This week Producer and PB member, Simon Henderson talks about how the Development Producers Meeting has brought together a community of development enthusiasts and hales the benefits of sharing the highs, lows and creative hurdles.
Every so often a friend will collar me and tell me about their great idea for a TV show. As I listen to them talk I usually think ‘Really? Just ONE great idea?’.
Working as a researcher, AP or Producer in development isn’t about one great idea, its about being able to churn out hundreds of ideas all the time, knowing full well that 99% of them will be unceremoniously ditched before they turn into the next big series.
With such a small opportunity for success, I want to celebrate people in development, and that’s why I’ve set up the Development Producers Group.
It’s a social networking group for anyone who is connected to developing TV ideas, and from the very moment it started I’ve been amazed at how quickly the membership has grown and how positive the feedback has been.
At each meeting I invite speakers from across the industry to talk. At the last meeting it was development producer and writer Nicola Lees, and executive producer Dan Barraclough.
Nicolas’s website ‘TV Mole’ has become an essential resource for all development people. It is filled with practical advice, links, contacts and relevant info which have informed and shaped her excellent book ‘Greenlit: Developing Factual / Reality TV ideas from Concept to Pitch’.
Nicola kicked off with a presentation of her ‘Top Tips on why your ideas aren’t getting commissioned’.
Nicola gave examples of pitches that had been cut and pasted straight from Wikipedia, pitches when contact details weren’t included on the document and talked about avoiding pitching to the wrong channel. If your idea is about 18th century illustrated German bibles, it may not sit that well on ITV2.
Executive Producer Dan Barraclough is a supremely talented professional and has a string of successful shows on his CV. He gave us a snapshot of the state of play at the big networks, exploring if having Jay Hunt at Channel 4 will mean putting more journalistic punch into pitches and how the influence of Danny Cohen at BBC1 could open the doors to more working class stories.

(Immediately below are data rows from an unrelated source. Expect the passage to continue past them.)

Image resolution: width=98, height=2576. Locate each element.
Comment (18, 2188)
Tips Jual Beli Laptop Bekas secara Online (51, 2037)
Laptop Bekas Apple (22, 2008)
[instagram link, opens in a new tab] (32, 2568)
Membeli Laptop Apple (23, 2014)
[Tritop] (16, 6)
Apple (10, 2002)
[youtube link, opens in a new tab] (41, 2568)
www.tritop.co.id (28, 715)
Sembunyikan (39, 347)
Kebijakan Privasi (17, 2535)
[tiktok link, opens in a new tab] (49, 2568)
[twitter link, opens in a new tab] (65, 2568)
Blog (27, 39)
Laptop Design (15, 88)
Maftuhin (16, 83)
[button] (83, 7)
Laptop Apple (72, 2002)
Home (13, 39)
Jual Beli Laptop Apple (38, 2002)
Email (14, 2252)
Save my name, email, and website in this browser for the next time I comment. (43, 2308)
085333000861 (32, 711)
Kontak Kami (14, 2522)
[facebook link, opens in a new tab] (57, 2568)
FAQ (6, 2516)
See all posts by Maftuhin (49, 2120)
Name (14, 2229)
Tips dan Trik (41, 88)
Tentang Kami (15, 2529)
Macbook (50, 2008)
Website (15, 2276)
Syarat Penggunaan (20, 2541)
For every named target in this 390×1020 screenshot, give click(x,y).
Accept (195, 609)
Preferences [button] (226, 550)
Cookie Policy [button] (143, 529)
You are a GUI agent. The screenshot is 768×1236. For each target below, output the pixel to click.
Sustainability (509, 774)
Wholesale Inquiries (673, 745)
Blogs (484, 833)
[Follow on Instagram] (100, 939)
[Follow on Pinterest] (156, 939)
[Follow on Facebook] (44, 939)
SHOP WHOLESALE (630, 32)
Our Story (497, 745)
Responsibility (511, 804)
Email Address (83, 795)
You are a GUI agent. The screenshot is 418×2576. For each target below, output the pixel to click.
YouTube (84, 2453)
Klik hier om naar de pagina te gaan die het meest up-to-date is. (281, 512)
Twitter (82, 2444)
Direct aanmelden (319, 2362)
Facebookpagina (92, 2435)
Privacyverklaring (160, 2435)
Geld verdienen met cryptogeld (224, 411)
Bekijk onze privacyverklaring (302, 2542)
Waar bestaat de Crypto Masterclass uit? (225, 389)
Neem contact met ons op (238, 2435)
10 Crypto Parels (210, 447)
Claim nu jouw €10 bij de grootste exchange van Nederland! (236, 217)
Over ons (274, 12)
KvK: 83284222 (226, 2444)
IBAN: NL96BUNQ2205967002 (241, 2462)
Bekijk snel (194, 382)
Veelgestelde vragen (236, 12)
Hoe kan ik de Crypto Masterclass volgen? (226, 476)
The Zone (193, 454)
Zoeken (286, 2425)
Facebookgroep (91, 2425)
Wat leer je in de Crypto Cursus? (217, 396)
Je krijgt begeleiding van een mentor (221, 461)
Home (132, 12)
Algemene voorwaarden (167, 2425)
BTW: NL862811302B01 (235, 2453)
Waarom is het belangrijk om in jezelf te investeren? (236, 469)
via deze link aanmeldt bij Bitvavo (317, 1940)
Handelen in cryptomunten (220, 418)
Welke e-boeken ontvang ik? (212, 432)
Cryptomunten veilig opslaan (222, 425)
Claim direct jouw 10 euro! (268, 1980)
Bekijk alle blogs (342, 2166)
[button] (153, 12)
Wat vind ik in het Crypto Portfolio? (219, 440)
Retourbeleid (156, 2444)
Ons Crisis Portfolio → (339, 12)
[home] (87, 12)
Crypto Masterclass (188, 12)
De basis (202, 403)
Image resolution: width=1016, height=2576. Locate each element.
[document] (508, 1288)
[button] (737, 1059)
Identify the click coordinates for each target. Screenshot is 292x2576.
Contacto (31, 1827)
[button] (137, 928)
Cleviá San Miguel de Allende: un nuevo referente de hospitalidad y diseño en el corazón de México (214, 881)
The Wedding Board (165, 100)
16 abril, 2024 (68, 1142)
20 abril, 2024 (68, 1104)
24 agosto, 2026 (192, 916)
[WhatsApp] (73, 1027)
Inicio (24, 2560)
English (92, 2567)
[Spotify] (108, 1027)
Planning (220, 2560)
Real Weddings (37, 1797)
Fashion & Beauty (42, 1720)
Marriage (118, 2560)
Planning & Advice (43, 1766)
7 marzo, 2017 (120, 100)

Dan also described what he looked for in a good development team. He talked about how in some way development people are divided into two camps – the enthusiastic amateur and the boffin, and how a good development person needs to continue to be willing to get on the phones, get out in the field and expand their network beyond the same industry sources that everyone relies on.
Development is often a tough world of putting your heart and soul into an idea only to have it smashed to pieces in a single pitch session.
But it is also a serious occupation that has a strong role to play in ensuring big ideas get workshopped and fleshed out. Pitching in the right way to the right channel at the right time is the Holy Grail, and good development teams are the people who work hard to achieve this.
A strong show brings massive benefits to production companies. A huge amount of future employment begins with a few people in development turning an idle thought into a ratings hit.